The diversity of my experience enabled me to quickly move into management in 1982, and I continued wearing many hats across company divisions, including roles in human resources, education, sales, ground operations and finally, my passion — customer service strategic planning and customer service operations.
Today, I have the honor of leading a team of 6,000 people engaged in customer service activities for FedEx across 35 locations working 24 hours a day, seven days a week.
When I think about the steps I took to get here and what I have learned as a female leader in a traditionally male-dominated career path, I think about some of the simple principles found in the book of Proverbs.
The Principle of Order
You should have a vision and a detailed plan to accomplish that vision for both personal and professional goals. Stay organized in your approach to accomplishing those goals. Keep a clear head and recognize that knowledge and skills build upon themselves; there is a method to moving up. Build a plan and work the plan. Do not move somewhere until you are ready.
The Principle of Reaping and Sowing
You receive what you put out for harvest. If you sow tardiness; you will reap a reputation of unreliability. If you sow self-pity; then you will be passed over for new opportunities. If you sow arrogance; then you will not reap respect. It is simple: the harvest comes when you have planted the right seeds.
The Principle of Differences
Be different as you were made different. Be willing to take on the assignment no one else wants. Establish a personal brand by being your authentic self. Why would an executive want you to work for them if you are just like everyone else?

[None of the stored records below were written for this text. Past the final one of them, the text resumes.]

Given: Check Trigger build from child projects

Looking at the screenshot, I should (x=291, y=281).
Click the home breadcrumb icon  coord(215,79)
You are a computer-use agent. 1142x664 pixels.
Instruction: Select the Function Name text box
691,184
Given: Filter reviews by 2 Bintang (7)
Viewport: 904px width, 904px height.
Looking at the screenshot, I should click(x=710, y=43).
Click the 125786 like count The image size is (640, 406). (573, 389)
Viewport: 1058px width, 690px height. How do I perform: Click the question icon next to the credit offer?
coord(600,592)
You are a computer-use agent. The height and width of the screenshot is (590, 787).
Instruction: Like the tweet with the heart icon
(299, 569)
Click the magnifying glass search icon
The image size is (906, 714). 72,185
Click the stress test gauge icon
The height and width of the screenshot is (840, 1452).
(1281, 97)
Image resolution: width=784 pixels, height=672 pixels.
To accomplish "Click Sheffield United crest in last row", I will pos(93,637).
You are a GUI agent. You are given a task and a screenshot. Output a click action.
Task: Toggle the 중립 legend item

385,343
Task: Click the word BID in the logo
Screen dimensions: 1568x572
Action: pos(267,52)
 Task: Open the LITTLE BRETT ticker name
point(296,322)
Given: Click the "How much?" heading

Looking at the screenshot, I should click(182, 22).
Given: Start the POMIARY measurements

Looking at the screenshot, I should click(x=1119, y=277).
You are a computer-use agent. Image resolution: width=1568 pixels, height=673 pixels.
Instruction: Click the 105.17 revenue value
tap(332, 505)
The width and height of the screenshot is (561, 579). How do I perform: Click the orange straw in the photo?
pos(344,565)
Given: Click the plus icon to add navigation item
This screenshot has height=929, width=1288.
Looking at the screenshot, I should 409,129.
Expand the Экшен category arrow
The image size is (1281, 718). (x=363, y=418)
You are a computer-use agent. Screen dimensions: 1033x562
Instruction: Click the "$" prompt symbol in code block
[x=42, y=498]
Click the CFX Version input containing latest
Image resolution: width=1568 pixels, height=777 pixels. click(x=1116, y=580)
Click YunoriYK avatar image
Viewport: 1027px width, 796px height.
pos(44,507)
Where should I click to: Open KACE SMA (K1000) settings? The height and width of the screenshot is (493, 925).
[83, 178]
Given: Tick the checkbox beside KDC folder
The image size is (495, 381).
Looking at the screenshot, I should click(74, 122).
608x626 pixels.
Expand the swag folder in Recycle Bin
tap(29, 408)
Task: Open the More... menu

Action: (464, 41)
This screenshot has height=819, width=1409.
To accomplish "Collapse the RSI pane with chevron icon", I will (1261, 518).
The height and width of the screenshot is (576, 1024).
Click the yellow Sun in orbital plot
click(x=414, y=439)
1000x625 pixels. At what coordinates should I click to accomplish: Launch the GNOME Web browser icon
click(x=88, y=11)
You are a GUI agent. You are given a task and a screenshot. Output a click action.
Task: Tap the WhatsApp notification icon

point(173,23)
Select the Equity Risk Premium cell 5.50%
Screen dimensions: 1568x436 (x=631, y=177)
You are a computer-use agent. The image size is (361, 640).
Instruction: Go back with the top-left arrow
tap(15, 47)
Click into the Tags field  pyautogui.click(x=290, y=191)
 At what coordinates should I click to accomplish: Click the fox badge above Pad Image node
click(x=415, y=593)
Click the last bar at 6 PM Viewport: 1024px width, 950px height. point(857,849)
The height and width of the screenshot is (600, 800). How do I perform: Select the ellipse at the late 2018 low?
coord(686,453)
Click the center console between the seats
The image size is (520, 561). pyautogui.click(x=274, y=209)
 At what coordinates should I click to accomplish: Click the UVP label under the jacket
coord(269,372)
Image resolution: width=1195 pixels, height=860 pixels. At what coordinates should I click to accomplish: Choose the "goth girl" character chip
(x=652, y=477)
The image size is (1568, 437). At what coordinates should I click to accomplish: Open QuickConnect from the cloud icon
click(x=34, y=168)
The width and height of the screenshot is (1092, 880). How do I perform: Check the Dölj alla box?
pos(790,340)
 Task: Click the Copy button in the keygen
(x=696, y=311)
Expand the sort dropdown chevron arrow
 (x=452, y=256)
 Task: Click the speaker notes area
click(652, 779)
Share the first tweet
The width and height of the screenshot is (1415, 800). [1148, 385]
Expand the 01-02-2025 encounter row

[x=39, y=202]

The Principle of Being in the Right Place/Situation
Be willing to go where the opportunity takes you, and know when it is time to move on. Never stay in one place (job, project, etc.) more than five years. By the same token, be flexible with addressing changes in the marketplace. We started hearing customers say they didn’t always want to call a 1-800 line to communicate with us. We also knew technology was evolving and making it possible to interact with our customers in new ways. We embraced this change and started talking to customers via Twitter, blogs, and Facebook. It was an adjustment, but we encourage such innovation at FedEx and our customers appreciate that we were quick to take our services to the channels they use the most.
The Principle of Positive Thinking
You are who you think you are! So be your best self on your best day every day. People at all levels are watching. They have an expectation for your behavior based on the personal brand you have built. This is especially true with customers. For example, we are gearing up for our annual peak season during the holidays at FedEx, and my customer service representatives will handle very high call volumes due to the increase in online ordering and other deliveries this time of year. Now more than ever it is critical that I maintain an energy with my team that fosters a mindset that every package is bringing the holidays to someone. We aren’t just talking to customers about a transaction; our work is helping them connect with loved ones. If I set that example with my team, they respond in kind with our customers.
The Principle of Building Meaningful Relationships
It takes a village to get anything done in this complicated world. To succeed in that village, you must support and respect the contributions of all parts of that team. When you acknowledge yourself as a small piece of the bigger team, you build strong relationships that help you when times get tough. (And believe me, there will be some tough times!)
In summary, you create your own best life; no one else is going to do it for you. Make it your best and make an impact. I am proud to be part of a brand that has revolutionized how the world operates. It never has been about a job: it’s about making a difference for my children, grandchildren and future generations. What a journey!
Sheila Harrell oversees over 6,000 customer service representatives in call centers across the U.S. and Latin America. Harrell has been with FedEx for more than 32 years.